■ Your goal
Lines that include "agent" make up the answer; copy all of them from the data below.

■ Study material
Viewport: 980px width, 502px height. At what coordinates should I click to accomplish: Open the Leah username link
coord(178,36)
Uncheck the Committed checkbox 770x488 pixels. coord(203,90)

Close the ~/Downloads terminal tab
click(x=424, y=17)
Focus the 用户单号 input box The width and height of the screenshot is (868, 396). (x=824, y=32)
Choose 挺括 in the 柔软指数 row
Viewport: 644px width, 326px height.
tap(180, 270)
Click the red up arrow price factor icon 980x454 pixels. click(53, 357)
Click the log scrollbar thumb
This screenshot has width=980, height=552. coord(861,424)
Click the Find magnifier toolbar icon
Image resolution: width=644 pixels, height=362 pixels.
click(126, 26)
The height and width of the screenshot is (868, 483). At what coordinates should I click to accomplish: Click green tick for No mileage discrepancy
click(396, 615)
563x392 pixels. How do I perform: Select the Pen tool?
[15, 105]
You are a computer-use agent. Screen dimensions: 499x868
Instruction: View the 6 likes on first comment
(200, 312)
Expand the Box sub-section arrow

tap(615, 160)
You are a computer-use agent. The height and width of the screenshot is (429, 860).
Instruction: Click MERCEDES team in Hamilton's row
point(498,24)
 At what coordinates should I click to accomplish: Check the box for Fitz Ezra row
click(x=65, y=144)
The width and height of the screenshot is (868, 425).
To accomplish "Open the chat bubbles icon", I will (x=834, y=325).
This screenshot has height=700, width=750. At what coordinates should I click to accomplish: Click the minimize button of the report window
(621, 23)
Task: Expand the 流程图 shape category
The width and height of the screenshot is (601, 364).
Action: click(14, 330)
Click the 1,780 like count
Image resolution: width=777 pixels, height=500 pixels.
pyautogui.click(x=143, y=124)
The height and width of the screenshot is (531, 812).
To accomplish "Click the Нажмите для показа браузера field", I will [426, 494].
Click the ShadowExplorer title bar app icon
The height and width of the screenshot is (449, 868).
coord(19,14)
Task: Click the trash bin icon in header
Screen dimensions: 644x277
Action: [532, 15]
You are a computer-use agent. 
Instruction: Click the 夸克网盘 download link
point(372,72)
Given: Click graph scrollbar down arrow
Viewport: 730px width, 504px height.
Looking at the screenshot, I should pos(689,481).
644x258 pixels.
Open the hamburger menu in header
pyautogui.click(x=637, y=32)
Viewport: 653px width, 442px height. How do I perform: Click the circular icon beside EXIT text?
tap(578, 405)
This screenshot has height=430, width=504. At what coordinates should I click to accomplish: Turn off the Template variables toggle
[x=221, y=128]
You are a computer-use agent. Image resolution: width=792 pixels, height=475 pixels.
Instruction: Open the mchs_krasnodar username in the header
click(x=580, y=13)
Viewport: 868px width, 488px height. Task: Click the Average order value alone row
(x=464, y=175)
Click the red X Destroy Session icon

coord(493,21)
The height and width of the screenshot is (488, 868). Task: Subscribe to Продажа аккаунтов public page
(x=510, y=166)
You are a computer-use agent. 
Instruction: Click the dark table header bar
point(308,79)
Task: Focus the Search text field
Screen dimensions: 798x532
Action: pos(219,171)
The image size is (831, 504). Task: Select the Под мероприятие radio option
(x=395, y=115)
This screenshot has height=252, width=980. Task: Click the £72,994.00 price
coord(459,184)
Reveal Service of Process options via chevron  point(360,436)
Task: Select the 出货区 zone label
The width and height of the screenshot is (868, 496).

■ Task output
You are a computer-use agent. Screen dimensions: 499x868
You are a computer-use agent. The height and width of the screenshot is (429, 860).
You are a computer-use agent. 
You are a computer-use agent. Image resolution: width=792 pixels, height=475 pixels.
You are a computer-use agent. 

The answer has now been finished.